Technical company

New Residential increases bets on service and unsecured loans

New residential investment company (NYSE: NRZ) reported earnings per share of $ 0.61 for the fourth quarter of 2019, significantly exceeding analysts’ expectations of $ 0.52 per share.

For the year, New Residential earned $ 2.17 per share, up from $ 2.38 a year ago. The book value for the year decreased slightly from $ 16.25 to $ 16.21 and the company paid out $ 2.00 in dividends, which works out to a dividend yield of 11.6% on the basis of a closing price of $ 17.24 per share.

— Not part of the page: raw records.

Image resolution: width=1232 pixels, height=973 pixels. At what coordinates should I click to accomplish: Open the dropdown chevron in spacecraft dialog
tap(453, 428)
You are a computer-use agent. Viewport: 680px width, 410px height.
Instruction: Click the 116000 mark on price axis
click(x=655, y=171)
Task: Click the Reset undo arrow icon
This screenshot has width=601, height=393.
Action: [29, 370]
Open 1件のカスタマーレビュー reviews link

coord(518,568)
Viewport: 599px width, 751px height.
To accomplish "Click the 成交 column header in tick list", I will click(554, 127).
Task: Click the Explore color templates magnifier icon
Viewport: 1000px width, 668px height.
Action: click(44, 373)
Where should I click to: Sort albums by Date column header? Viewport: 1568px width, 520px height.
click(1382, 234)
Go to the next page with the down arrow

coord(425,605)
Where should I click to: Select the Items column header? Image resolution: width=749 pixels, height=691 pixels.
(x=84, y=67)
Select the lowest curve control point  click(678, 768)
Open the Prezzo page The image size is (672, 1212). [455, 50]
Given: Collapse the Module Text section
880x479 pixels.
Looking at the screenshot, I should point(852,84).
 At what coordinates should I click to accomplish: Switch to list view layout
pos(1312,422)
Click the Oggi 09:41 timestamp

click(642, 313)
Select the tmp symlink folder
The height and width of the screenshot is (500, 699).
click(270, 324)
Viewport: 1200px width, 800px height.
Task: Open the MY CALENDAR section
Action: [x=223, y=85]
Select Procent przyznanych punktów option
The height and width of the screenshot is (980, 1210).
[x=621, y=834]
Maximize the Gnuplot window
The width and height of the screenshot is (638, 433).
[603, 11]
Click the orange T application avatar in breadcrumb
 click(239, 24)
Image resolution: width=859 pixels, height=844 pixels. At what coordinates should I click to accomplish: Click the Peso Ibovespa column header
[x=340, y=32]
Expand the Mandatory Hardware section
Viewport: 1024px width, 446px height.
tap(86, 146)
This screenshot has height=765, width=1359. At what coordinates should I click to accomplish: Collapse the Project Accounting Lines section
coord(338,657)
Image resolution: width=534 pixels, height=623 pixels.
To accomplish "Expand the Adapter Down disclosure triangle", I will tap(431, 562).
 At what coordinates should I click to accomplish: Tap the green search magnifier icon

Mortgage origination drives growth

The outstanding principal balance reached $ 10.6 billion in the fourth quarter, up 85% from the third quarter and up 412% year-over-year.

The increase in volume was largely attributable to New Residential’s strategy of purchasing completed loans from smaller lenders. The past year has been a good one for mortgage originators in general, as falling interest rates have generated a lot of refinancing activity.

New Residential is a leader in ineligible mortgages, which refers to loans that do not qualify for government insurance. The government is likely to further restrict public insurance next year, when it limits debt-to-income ratios to 43% from the current 50%. This will push much more volume to lenders specializing in securitization and non-traditional loans, like New Residential. Management has estimated that the origination volume will reach $ 50 billion in 2020 and that unqualified loans will double.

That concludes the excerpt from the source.